New York, Feb 22: A novel technology holds promise for producing cheap hydrogen fuel that can power cars, trucks and trains.
The trouble with solar fuel production so far is the cost of producing the sun-capturing semiconductors and the catalysts to generate fuel.
The most efficient materials are far too expensive to produce fuel at a price that can compete with gasoline.
In this new method, researchers combined cheap, oxide-based materials to split water into hydrogen and oxygen gases using solar energy with a solar-to-hydrogen conversion efficiency of 1.7 percent – the highest reported for any oxide-based photoelectrode system.
“In order to make commercially viable devices for solar fuel production, the material and the processing costs should be reduced significantly while achieving a high solar-to-fuel conversion efficiency,” explained Kyoung-Shin Choi, a chemistry professor at the University of Wisconsin-Madison.
Choi created solar cells from an inorganic compound called bismuth vanadate using electro-deposition – the same process employed to make gold-plated jewellery or surface-coat car bodies – to boost the compound’s surface area to a remarkable 32 square metres for each gram.
“Without fancy equipment, high temperature or high pressure, we made a nanoporous semiconductor of very tiny particles that have a high surface area,” added Choi.
More surface area means more contact area with water, and, therefore, more efficient water splitting.

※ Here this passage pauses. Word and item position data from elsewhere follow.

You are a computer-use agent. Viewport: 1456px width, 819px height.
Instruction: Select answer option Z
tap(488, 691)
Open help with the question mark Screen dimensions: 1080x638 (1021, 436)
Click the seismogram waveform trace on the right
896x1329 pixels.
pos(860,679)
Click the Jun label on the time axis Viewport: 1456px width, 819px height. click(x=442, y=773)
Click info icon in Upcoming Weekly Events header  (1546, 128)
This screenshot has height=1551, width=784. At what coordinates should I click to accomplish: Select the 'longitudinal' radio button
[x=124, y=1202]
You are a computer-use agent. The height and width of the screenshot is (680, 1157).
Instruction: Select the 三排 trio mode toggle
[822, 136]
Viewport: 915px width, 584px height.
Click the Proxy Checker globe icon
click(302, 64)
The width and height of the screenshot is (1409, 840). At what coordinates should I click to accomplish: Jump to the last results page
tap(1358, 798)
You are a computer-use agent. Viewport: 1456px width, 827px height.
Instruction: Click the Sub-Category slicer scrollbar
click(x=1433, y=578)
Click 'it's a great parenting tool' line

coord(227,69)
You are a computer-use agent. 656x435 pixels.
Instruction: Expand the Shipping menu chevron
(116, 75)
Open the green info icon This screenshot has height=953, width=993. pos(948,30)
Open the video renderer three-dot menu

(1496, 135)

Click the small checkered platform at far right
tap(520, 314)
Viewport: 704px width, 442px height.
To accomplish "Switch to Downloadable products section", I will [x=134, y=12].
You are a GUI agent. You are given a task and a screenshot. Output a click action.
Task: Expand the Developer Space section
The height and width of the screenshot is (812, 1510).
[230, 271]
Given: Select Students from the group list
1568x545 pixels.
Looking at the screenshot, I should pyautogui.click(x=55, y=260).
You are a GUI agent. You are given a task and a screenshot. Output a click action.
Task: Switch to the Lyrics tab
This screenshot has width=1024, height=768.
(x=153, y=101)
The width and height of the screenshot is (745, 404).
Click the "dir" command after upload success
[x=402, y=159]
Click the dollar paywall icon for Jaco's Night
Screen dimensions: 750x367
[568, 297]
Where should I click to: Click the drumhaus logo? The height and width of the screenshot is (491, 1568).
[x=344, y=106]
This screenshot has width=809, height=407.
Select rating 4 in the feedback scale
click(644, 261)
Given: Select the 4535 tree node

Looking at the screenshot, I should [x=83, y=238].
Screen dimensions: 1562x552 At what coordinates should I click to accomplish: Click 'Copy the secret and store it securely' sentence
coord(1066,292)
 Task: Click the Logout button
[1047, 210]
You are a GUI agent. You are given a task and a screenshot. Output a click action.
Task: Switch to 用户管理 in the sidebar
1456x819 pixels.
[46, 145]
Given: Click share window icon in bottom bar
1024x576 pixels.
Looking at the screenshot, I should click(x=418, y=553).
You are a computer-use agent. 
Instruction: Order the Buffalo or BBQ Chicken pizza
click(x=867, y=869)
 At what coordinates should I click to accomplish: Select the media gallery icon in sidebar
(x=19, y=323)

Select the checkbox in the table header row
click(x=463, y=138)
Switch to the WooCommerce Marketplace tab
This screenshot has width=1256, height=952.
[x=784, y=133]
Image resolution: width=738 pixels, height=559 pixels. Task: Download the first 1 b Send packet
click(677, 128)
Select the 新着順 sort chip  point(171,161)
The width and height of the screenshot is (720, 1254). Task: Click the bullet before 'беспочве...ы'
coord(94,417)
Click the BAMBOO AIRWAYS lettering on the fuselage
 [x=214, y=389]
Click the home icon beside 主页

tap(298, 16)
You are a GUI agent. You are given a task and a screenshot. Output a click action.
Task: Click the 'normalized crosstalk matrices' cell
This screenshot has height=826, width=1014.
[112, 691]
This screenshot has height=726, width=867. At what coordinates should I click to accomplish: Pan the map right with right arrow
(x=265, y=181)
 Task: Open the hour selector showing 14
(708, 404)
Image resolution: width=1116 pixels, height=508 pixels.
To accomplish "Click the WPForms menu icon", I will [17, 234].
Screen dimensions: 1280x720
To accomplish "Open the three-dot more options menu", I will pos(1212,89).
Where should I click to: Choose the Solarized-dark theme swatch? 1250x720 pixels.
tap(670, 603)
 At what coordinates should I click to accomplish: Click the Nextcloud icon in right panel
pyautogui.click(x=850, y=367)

“Since no one catalyst can make a good interface with both the semiconductor and the water that is our reactant, we choose to split that work into two parts,” noted Choi.
The iron oxide makes a good junction with bismuth vanadate and the nickel oxide makes a good catalytic interface with water. So we use them together, he added.
This resulted in the construction of an inexpensive all oxide-based photoelectrode system with a record high efficiency, claimed the study published in the journal Science.